§ ASSIGNED TASK: Scan the records below and copy every line that contains the string "agent".

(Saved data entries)
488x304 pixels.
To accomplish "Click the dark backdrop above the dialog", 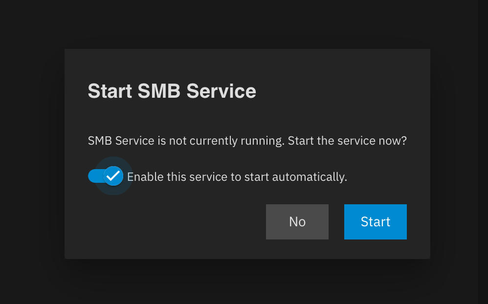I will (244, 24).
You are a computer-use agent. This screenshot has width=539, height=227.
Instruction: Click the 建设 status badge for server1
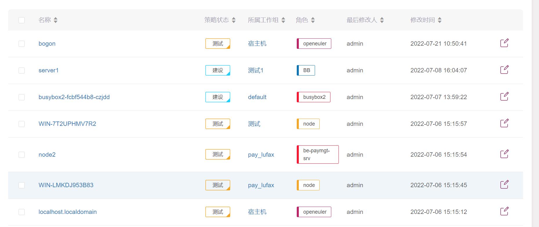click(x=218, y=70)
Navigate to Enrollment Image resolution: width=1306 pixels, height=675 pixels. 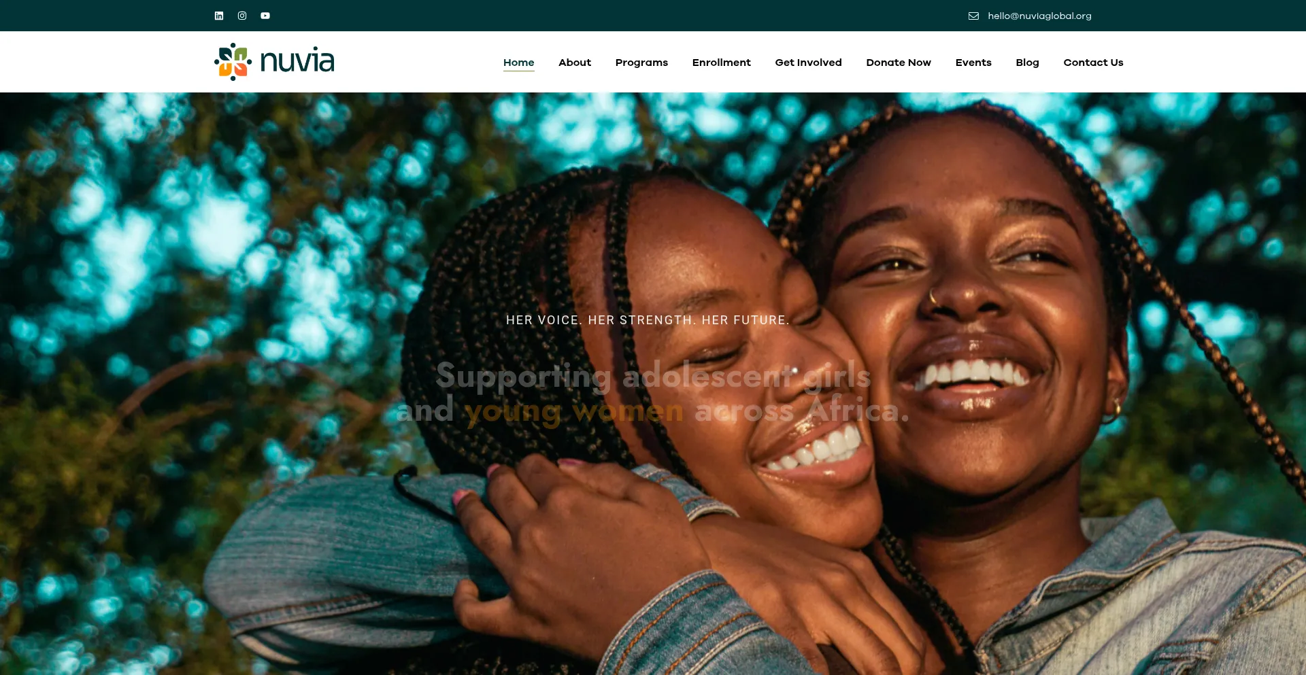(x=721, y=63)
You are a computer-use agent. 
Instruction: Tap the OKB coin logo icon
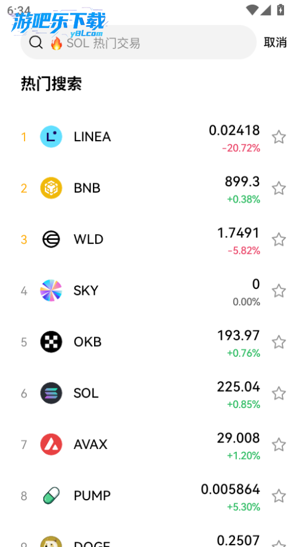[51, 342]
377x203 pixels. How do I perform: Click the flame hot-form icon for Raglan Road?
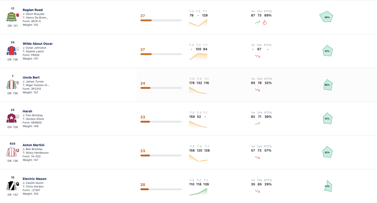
--
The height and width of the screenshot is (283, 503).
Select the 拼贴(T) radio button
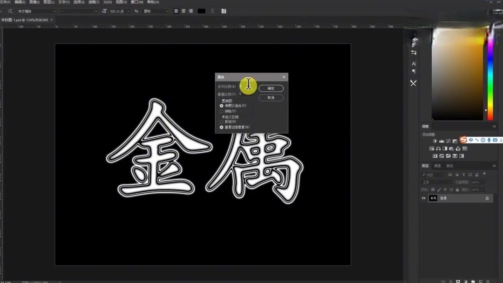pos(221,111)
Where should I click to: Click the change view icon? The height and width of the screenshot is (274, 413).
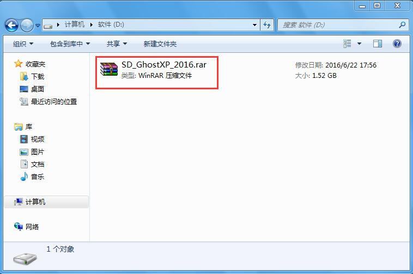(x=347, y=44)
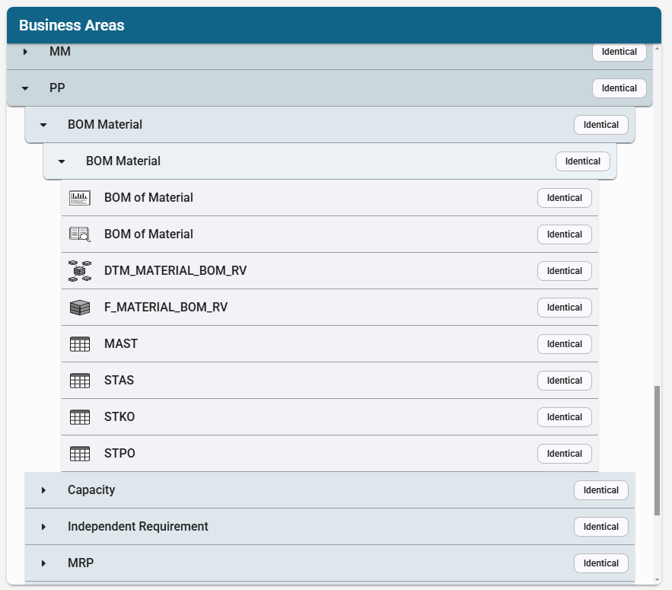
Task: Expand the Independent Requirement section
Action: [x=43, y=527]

§ SOLUTION FOR THIS PROBLEM:
You are a computer-use agent. This screenshot has width=539, height=227.
You are a computer-use agent. 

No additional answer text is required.